» **What is expected**
Give back all of the records, exactly and completely.

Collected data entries
*** Block opens ***
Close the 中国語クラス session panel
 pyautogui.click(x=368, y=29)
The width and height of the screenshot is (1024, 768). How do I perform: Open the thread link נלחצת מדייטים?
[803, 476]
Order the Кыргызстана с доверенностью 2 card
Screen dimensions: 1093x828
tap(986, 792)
*** Block closes ***
» **Written reply**
Close the 中国語クラス session panel
 pyautogui.click(x=368, y=29)
The width and height of the screenshot is (1024, 768). How do I perform: Open the thread link נלחצת מדייטים?
[803, 476]
Order the Кыргызстана с доверенностью 2 card
Screen dimensions: 1093x828
tap(986, 792)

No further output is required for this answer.